--- DATASET EXTRACT ---
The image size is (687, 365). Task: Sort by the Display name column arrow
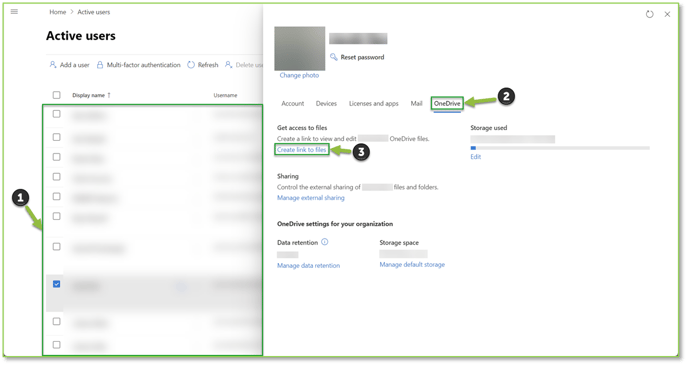tap(109, 95)
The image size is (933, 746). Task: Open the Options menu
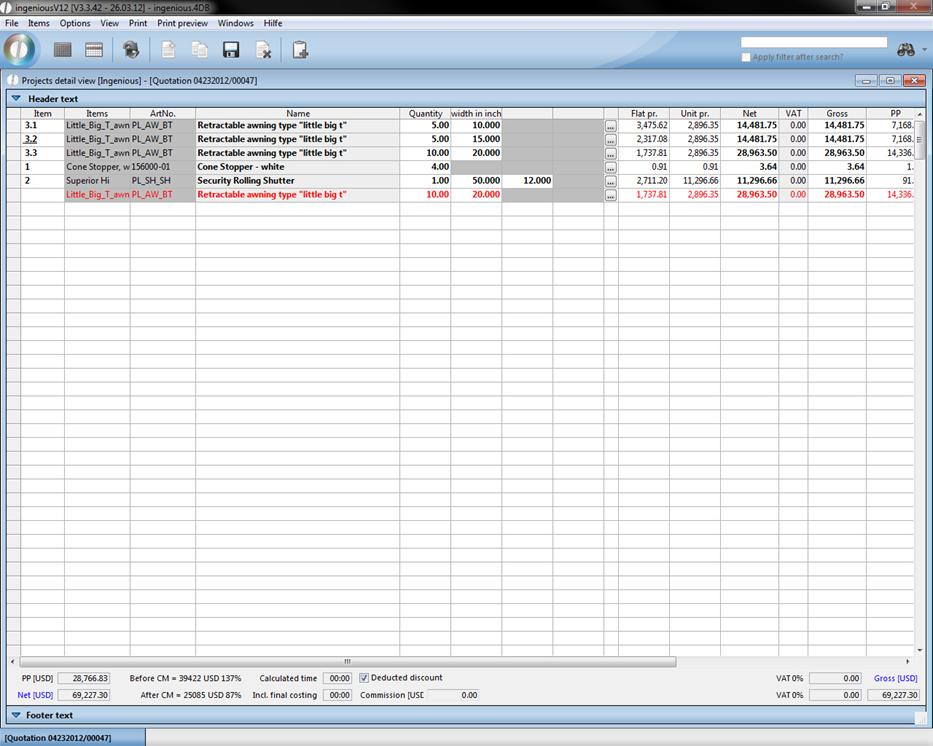coord(74,23)
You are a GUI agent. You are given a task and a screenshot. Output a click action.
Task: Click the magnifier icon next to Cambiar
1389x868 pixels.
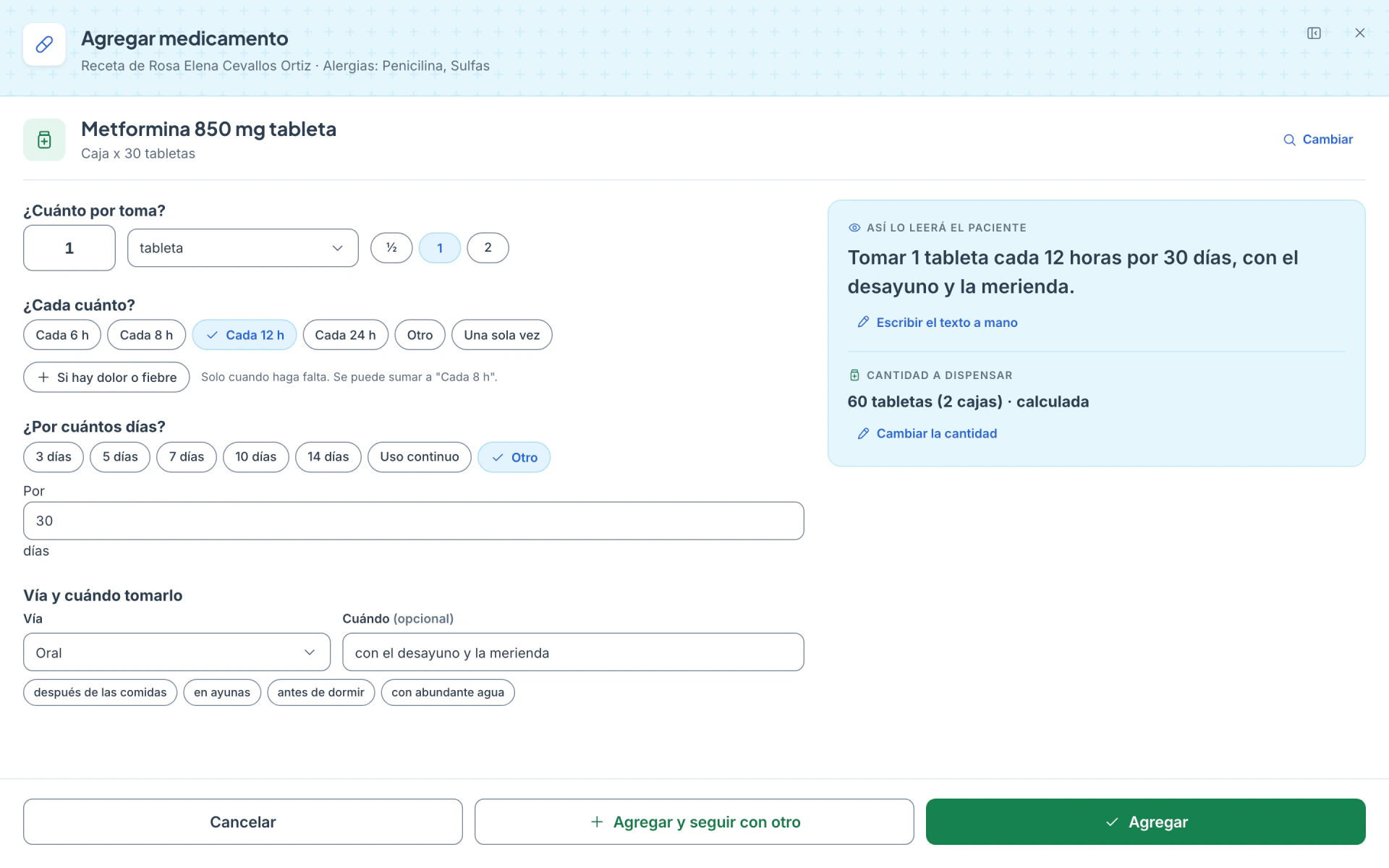click(x=1289, y=140)
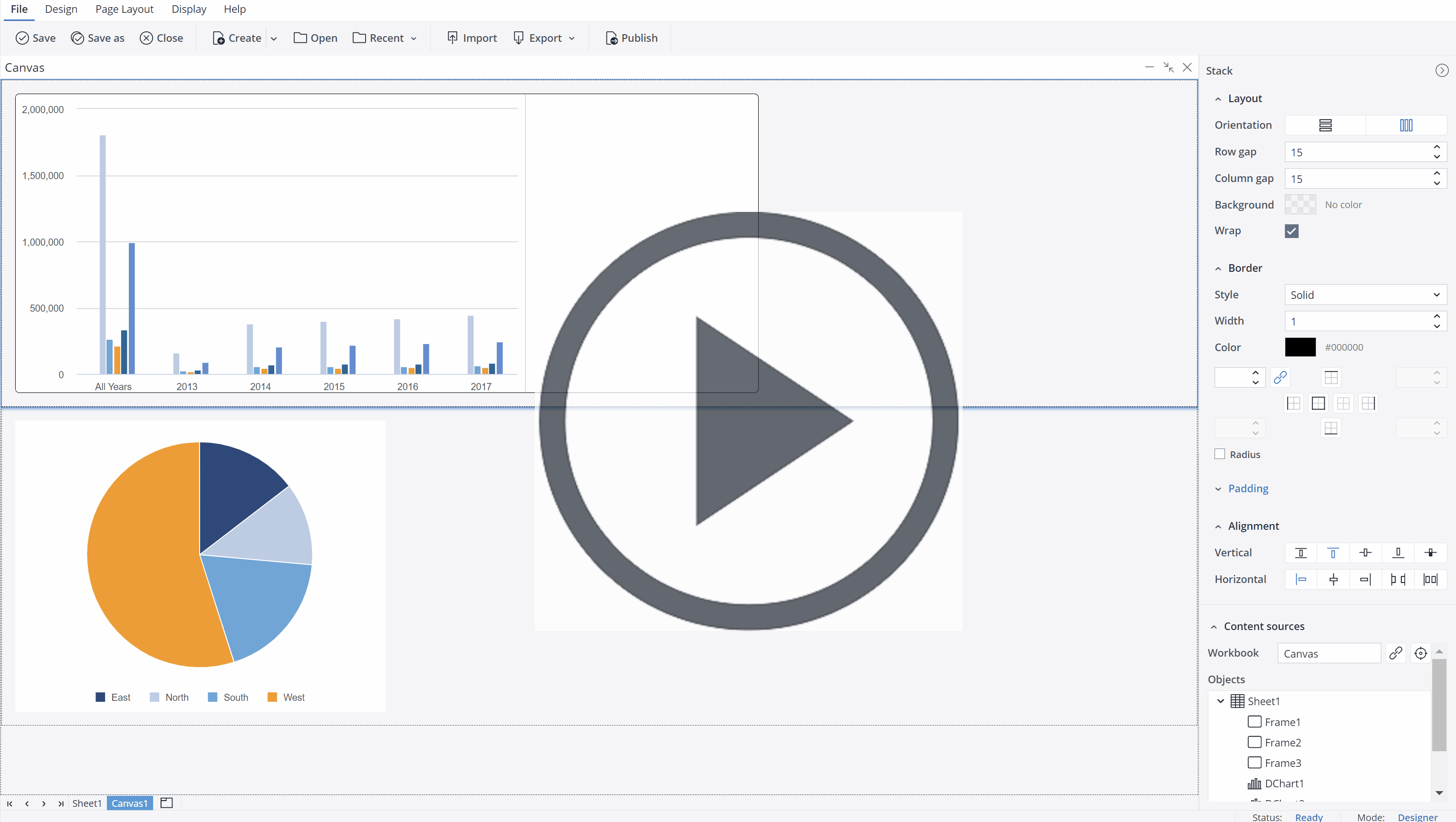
---
THE REQUEST:
Locate every line in the rows above that contains the string "size", and copy each such line in full.

FULL OUTPUT:
The image size is (687, 365). Task: Sort by the Display name column arrow
The image size is (933, 746). Task: Open the Options menu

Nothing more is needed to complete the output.